A proximidade do rio Coina, permitia um rápido escoamento da produção, a grande abundância de lenha e a existência de argila no local, justificavam a sua localização.

Decorridos mais de vinte e cinco anos sobre a realização da primeira intervenção arqueológica, é uma das poucas olarias conhecidas dos séculos XV e XVI, o que atesta a sua importância no contexto nacional.

O Forno Cerâmico da Mata da Machada funcionava então como subsidiário dos Fornos de Vale de Zebro, produzindo as formas cerâmicas de tamanho variável, para o fabrico de Biscoito.

Segundo o Regimento dos Fornos de Vale de Zebro: «Ao Mestre dos biscoutos pertence saber como os Biscouteiros, e Mestre das Masseiras usão de seus officios, e se amassão o pão para os biscoutos na forma que he necessário, para que saião bem feitos, e ver quando estão levadas as massas para se lançarem nos fornos, de maneira que não saião os ditos biscoutos asmos» Um Olhar sobre o Barreiro, Junho de 1989.

Do caís do Complexo Real de Vale de Zebro embarcavam também produzidas na Mata da Machada – Formas de Pão de Açúcar, as quais tinham como provável destino a ilha da Madeira, cujo apogeu do ciclo açucareiro data dos sécs. XV/XVI. A importância desta actividade económica madeirense é testemunhada em várias representações heráldicas entre os sécs. XVI e XVIII, onde figuravam as formas de Pão de Açúcar.

Com a decadência da produção açucareira madeirense, no segundo quartel do séc.
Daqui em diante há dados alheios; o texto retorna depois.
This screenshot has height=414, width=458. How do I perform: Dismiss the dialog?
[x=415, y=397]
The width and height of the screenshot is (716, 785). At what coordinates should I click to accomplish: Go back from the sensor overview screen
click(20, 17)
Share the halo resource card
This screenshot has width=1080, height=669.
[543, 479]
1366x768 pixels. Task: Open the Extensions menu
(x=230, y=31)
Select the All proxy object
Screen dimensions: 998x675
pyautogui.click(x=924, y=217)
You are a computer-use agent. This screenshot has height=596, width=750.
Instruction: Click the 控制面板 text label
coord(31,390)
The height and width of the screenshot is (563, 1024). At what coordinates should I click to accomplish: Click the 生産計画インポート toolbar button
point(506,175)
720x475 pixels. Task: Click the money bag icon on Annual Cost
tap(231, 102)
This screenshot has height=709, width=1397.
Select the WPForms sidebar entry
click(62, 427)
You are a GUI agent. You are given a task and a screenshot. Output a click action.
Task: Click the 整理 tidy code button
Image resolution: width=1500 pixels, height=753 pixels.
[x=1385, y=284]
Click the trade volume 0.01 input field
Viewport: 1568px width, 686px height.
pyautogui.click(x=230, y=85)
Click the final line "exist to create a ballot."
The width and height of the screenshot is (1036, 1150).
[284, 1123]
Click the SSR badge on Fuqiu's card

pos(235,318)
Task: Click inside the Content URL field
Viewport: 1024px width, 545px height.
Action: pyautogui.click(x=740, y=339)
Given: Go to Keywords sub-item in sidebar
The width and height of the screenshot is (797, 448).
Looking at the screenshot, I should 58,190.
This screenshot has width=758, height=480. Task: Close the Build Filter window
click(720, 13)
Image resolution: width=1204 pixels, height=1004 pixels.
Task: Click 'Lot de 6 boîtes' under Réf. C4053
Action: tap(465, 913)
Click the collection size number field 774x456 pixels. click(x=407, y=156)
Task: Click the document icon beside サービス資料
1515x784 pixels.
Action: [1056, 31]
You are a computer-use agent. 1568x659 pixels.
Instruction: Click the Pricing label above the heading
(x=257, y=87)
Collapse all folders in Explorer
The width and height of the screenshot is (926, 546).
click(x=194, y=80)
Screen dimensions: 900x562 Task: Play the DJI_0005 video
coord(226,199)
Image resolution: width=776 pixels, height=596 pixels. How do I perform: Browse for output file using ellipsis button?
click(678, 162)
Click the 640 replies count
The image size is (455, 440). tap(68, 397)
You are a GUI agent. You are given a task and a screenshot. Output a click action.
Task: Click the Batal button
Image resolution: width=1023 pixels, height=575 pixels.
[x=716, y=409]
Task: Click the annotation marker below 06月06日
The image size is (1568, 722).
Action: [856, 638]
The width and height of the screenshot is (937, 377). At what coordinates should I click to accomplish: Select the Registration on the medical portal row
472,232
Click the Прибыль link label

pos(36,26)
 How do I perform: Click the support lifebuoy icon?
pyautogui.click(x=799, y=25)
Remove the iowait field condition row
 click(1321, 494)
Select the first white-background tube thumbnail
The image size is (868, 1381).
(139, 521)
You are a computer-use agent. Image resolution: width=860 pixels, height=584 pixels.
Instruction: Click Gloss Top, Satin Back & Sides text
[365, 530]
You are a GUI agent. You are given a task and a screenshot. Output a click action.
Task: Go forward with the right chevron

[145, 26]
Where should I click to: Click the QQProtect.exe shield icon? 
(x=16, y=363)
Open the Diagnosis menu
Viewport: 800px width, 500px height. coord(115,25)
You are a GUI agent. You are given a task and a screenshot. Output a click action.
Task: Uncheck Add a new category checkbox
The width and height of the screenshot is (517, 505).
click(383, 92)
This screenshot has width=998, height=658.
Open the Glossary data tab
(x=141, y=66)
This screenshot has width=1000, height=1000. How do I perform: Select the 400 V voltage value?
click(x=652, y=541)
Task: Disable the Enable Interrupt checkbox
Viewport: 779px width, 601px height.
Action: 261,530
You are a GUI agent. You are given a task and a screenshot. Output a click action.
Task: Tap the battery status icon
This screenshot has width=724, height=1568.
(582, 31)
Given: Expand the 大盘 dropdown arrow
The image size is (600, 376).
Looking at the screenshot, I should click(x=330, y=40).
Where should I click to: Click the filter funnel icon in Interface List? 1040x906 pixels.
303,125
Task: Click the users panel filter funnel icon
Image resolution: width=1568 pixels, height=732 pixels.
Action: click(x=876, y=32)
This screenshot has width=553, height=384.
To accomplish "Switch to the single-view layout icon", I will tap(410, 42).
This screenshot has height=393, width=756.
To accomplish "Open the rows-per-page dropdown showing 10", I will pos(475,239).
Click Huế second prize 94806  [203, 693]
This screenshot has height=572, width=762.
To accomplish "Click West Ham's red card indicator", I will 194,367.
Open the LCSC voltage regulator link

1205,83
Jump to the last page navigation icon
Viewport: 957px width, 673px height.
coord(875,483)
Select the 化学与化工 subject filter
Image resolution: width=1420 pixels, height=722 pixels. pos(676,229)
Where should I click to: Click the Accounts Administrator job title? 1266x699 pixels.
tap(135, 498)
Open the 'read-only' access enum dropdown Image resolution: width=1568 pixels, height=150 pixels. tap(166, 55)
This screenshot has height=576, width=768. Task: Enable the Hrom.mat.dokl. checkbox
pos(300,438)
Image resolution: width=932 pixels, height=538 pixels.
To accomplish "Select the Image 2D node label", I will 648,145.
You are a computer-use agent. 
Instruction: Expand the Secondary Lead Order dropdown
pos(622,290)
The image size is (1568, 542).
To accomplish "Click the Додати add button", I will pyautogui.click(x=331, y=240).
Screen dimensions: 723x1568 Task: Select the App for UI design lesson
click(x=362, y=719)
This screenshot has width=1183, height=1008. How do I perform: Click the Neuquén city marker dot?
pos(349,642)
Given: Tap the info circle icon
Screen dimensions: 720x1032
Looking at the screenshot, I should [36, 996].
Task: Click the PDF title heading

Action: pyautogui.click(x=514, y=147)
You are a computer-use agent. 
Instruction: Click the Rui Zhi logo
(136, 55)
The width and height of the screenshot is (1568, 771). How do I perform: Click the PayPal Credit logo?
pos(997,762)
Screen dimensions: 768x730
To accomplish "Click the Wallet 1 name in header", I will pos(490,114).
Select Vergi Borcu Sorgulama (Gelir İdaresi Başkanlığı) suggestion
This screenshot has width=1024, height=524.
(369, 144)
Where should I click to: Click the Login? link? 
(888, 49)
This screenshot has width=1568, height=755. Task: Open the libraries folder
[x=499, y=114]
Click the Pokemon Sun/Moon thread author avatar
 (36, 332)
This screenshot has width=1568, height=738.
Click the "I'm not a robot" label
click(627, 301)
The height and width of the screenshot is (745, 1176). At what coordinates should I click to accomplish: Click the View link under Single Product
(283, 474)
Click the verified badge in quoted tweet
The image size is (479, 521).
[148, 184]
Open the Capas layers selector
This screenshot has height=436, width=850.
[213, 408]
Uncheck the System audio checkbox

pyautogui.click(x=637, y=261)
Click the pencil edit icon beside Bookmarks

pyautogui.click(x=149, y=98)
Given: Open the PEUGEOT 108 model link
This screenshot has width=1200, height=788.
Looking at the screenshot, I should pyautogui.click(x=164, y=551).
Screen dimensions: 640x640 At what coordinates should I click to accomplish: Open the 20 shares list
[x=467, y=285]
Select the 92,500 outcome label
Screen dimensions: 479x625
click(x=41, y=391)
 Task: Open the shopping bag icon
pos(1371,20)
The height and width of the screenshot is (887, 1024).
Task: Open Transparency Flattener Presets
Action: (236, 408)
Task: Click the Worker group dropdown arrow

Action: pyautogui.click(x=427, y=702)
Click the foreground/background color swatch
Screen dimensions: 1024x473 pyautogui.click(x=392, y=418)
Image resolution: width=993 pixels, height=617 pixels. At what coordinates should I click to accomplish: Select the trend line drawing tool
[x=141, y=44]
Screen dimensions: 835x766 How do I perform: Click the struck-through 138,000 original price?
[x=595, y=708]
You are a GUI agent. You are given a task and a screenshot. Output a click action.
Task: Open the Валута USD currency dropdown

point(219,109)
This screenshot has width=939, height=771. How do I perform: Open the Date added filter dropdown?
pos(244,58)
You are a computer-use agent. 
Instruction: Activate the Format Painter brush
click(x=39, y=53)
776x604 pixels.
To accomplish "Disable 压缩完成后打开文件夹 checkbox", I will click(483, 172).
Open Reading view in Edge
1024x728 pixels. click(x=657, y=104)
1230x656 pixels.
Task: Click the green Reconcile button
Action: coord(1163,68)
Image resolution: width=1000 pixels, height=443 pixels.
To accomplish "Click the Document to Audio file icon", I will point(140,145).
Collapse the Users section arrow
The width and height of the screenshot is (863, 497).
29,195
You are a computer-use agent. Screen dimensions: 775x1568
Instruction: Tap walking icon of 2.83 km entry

XVI, assiste-se no Brasil à plantação intensiva de cana-de-açúcar e ao desenvolvimento da produção açucareira. Nos primeiros anos de produção é provável que os engenhos açucareiros desta colónia tenham utilizado as formas cerâmicas produzidas no Barreiro, conjuntura que se alterou com o incremento desta produção, passando a serem também fabricadas no Brasil.

Deste modo a conjuntura expansionista e colonial de Portugal entre os sécs. XV-XVI foi em grande parte suportada pelas infra-estruturas proto-industriais da margem Sul do Estuário do rio Tejo: Fornos Cerâmicos da Mata da Machada e Complexo Real de Vale de Zebro.

Há muitos anos que José Dias da Silva “Padeirinho” (quem melhor conhece a Mata Nacional da Machada), vinha alertando para a existência no “Pinhal da Machada” de vestígios de uma olaria…

José Dias da Silva

José Dias da Silva “Padeirinho”
Nasceu em Santo António da Charneca, no dia 06 de Junho de 1937.

Foi este Santoantoniense que por sua conta, descobriu no “Pinhal da Machada“, os vestígios de uma antiga olaria do séc. XV/XVI, bem como inúmeros fragmentos cerâmicos, algumas moedas (uma de chumbo) e dois anéis (um de ouro).                         É importante referir, estes achados ficaram na posse da Câmara Municipal do Barreiro – Divisão de Cultura Património Histórico e Museus.

Escavação arqueológica de 1981, com a equipa de estudantes do programa de Ocupação de Tempos Livres

Há vestígios de outros fornos de cerâmica, que também foram localizados por José Dias da Silva.

É ainda o José Dias da Silva que há muitíssimos anos faz, de forma desinteressada, a limpeza dos trilhos e das fontes da Mata Nacional da Machada, efectivamente, este Homem faz a diferença !

Aqueles que passam por nós não vão sós,
deixam um pouco de si e levam um pouco de nós.